In 1700, 222 crimes were punishable by death in Britain, including theft, cutting down a tree, and stealing a rabbit warren. However, because of the harshness of the death penalty, many juries eventually refused to convict a defendant if it was only a less serious crime. This led to reforms in British capital punishment laws. From 1823 to 1837, the 222 crimes punishable by death were reduced to 100.
Britain’s influence on America’s death penalty
Britain influenced America’s death penalty more than any other country. When European settlers came to the New World, they brought the death penalty with them. The first recorded execution in the new colonies was that of George Kendall in Virginia’s Jamestown Colony in 1608. Kendall was forced to die for being a spy for Spain. In 1612, Virginia’s governor Sir Thomas Dale enacted laws that also executed those who stole grapes, killed chickens, or traded with the Indian inhabitants.
Death penalty laws varied from colony to colony. In New York, laws were enacted in 1665 under which the death penalty was also provided for beating one’s mother or father or for denying the “true God.”
The roots of the anti-death penalty movement in Europe lie in texts by Montesquieu, Voltaire, and Bentham, as well as the English Quakers John Bellers and John Howard. But it was the treatise “On Crime and Punishment” by Cesare Beccaria in 1767 that had a particularly strong influence around the world. Beccaria wrote that there was no justification for a state to kill.
In 1924, cyanide gas was introduced in the United States when the state of Nevada sought a more humane method of execution for its prisoners. Gee Jon was the first person gassed. The state initially tried to pump cyanide gas into Jon’s cell while he slept, but this proved unfeasible. Eventually, the gas chamber was constructed.
By 1950, public attitudes were slowly trending against the death penalty. Many allied nations had either abolished or curtailed capital punishment altogether, and the number of executions in the United States was also diminishing. In the years around 1940, there were still 1,289 executions; ten years later, there were 715, and the number dropped further to 191 from 1960 to 1976.

According to a 1966 poll, only 42% of the American population still supported the death penalty at that time. There was debate about whether people were arbitrarily sentenced to death.
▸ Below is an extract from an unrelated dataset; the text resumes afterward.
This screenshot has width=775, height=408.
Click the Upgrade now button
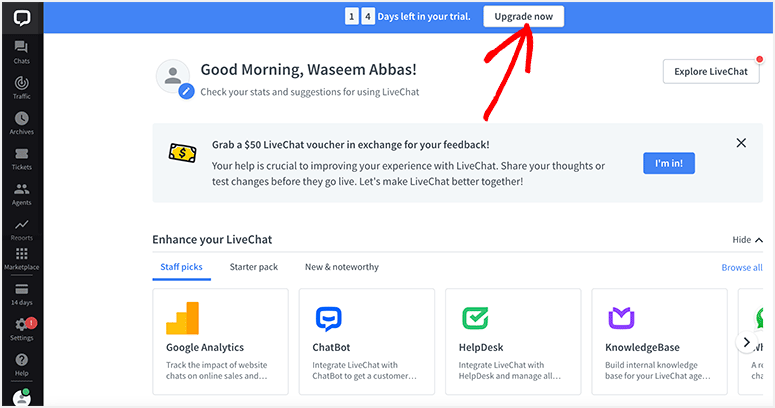[523, 16]
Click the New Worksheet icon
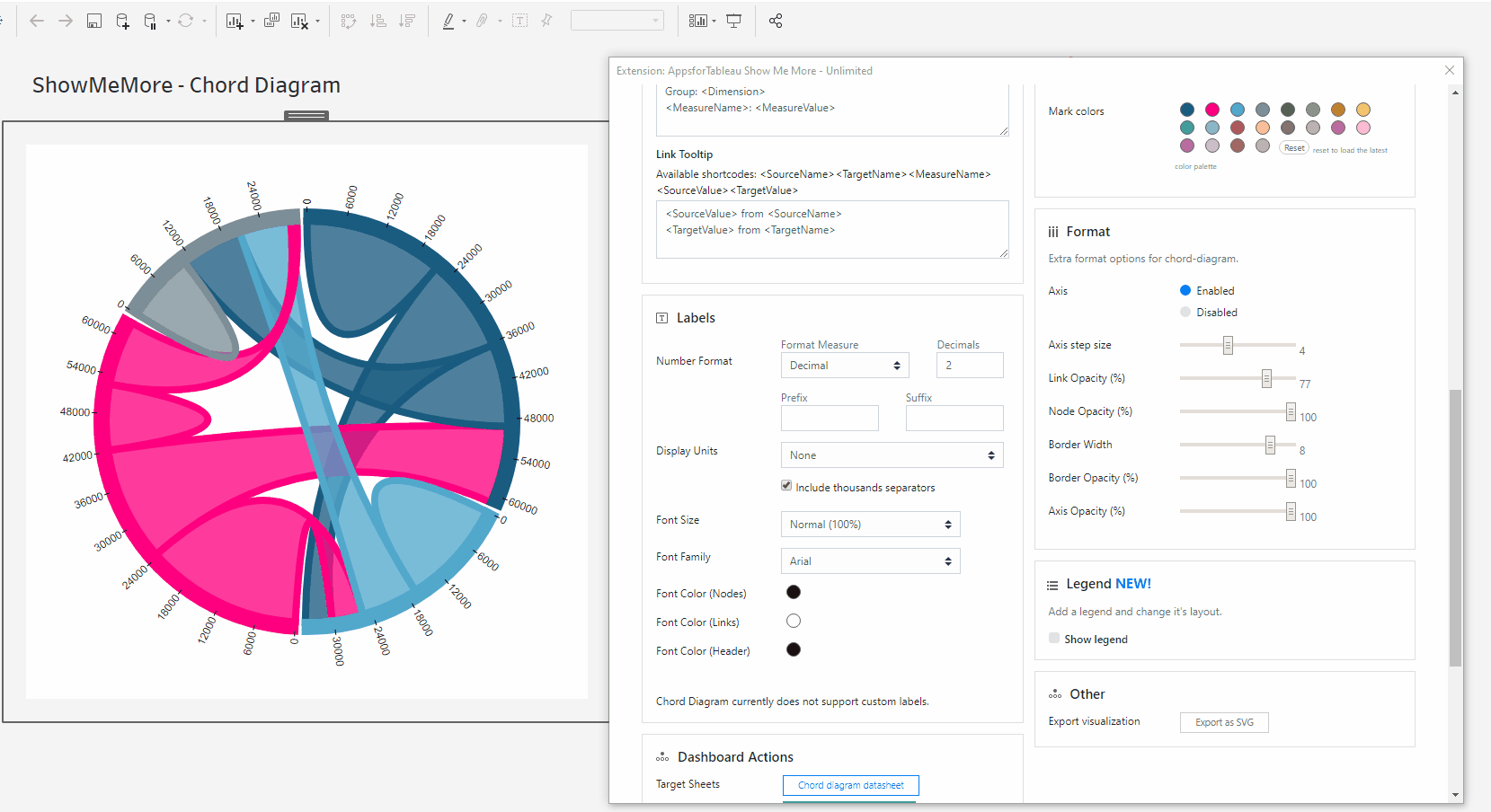The width and height of the screenshot is (1491, 812). [x=235, y=21]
1972: The Furman v. Georgia Case
In 1972, the case of Furman v. Georgia (408 U.S. 238) came before the U.S. Supreme Court. Furman argued that the death penalty was imposed arbitrarily and on a whim, and violated the 8th Amendment (Amendment to the U.S. Constitution), which grants every person protection from cruel and unusual punishment.
The chief justices ruled that a punishment is ‘cruel and unusual’ if it is not proportionate to the crime, if it is imposed arbitrarily, if it offends the public sense of justice, and if it is no more effective than another harsh punishment. The justices ultimately agreed with Furman that the death penalty was cruel and unusual and violated the 8th Amendment. On June 29, 1972, the Supreme Court invalidated 40 death penalty statutes, suspended capital punishment throughout the country, and commuted the death sentences of 629 prisoners to life imprisonment.
1976: Reinstatement of the Death Penalty
States revised their death penalty laws to eliminate arbitrariness in the imposition of a death sentence. Guidelines were established to allow a judge or jury to consider aggravating or mitigating factors. Further, two distinct phases of the trial were established – one in which the guilt or innocence of the defendant is decided, and a second in which the amount of the sentence is determined if the defendant is found guilty. Automatic appeals were also established, under which the verdict and sentence could be reconsidered on appeal.
In 1976, the death penalty was reinstated. Executions resumed on January 17, 1977. Gary Gilmore was killed by firing squad in Utah.
On December 2, 1982, Charles Brooks became the first prisoner to die by lethal injection. He was killed in Texas.